Large speech generation models are evolving from single-speaker, short sentence synthesis to multi-speaker, long conversation geneartion. Current long-form speech generation models are predominately constrained to dyadic, turn-based interactions. To address this, we introduce JoyVoice, a novel anthropomorphic foundation model designed for flexible, boundary-free synthesis of up to eight speakers. Unlike conventional cascaded systems, JoyVoice employs a unified E2E-Transformer-DiT architecture that utilizes autoregressive hidden representations directly for diffusion inputs, enabling holistic end-to-end optimization. We further propose a MM-Tokenizer operating at a low bitrate of 12.5 Hz, which integrates multitask semantic and MMSE losses to effectively model both semantic and acoustic information. Additionally, the model incorporates robust text front-end processing via large-scale data perturbation. Experiments show that JoyVoice achieves state-of-the-art results in multilingual generation (Chinese, English, Japanese, Korean) and zero-shot voice cloning. JoyVoice achieves top-tier results on both the Seed-TTS-Eval Benchmark and multi-speaker long-form conversational voice cloning tasks, demonstrating superior audio quality and generalization. It achieves significant improvements in prosodic continuity for long-form speech, rhythm richness in multi-speaker conversations, paralinguistic naturalness, besides superior intelligibility.
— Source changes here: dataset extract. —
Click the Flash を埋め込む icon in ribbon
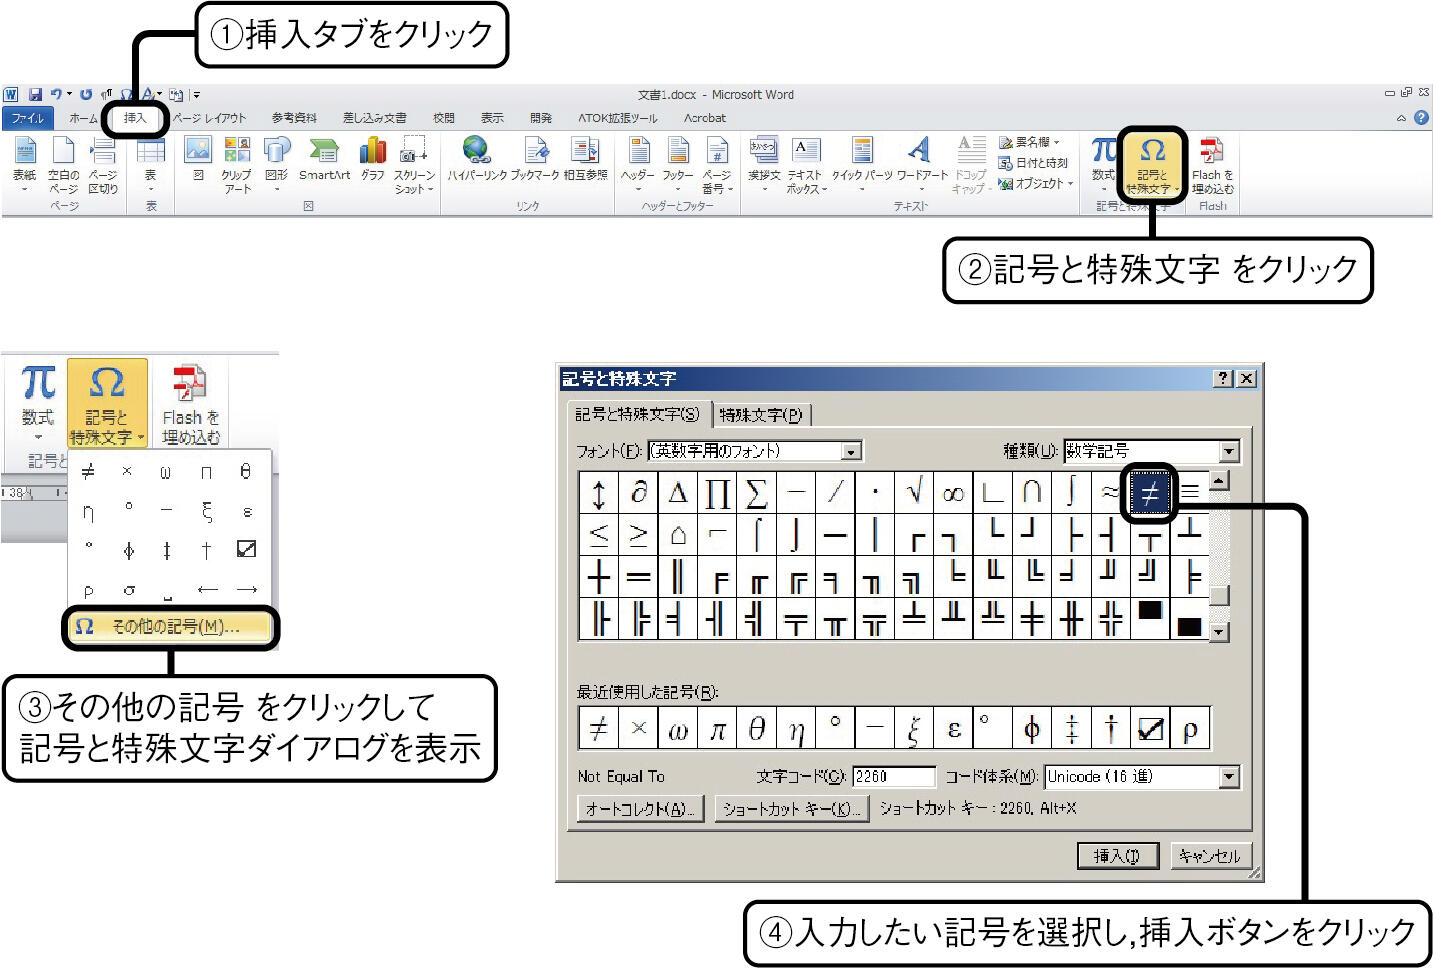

We encourage readers to listen to the demo at https://jea-speech.github.io/JoyVoice

Paper Structure

This paper contains 23 sections, 15 equations, 5 figures, 5 tables.

Table of Contents

  1. Introduction
  2. JoyVoice
  3. E2E-Transformer-DiT Architecture
  4. Multi-speaker Multi-turn Modeling with Long Continuous Speech Context
  5. MM-Tokenizer
  6. Dynamic Chunk Flow Matching
  7. TTS-Frontend-Free Optimization
  8. Curriculum Learning
  9. Reinforcement Learning
  10. Preference Alignment
  11. Direct Preference Optimization
  12. APO: Acoustic Preference Optimization for Text-to-Speech
  13. Acoustic Token-Level Preference Construction
  14. Multi-Speaker Voice Clone Evaluation Benchmark
  15. Experimental Results
  16. ...and 8 more sections

Figures (5)

  • Figure 1: Performance comparison between our JoyVoice and competitive speech generation models in terms of content consistency (in CER/WER) on various benchmarks. The error rates of 100 means that the released models do not support the test tasks.
  • Figure 2: An overview of JoyVoice. It Consists of several key components: 1) Causal Autoregressive Transformer: This module takes the system prompt plus text with speaker tags as input, and predicts the discrete tokens generated by the MM-Tokenizer. 2) Dynamic Chunk Diffusion Transformer: Using the hidden representations from the Causal Autoregressive Transformer as input, this component predicts the mel-spectrogram output. 3) MM-Tokenizer and Vocoder: These modules are responsible for converting audio into discrete token representations and reconstructing the mel-spectrogram back to waveform audio, respectively.
  • Figure 3: Illustration of JoyVoice MM-Tokenizer framework.
  • Figure 4: Speaker Distribution in JoyVoice's Long-Form Audio Training Data.
  • Figure 5: Comparison of full-parameter SFT results on five speakers.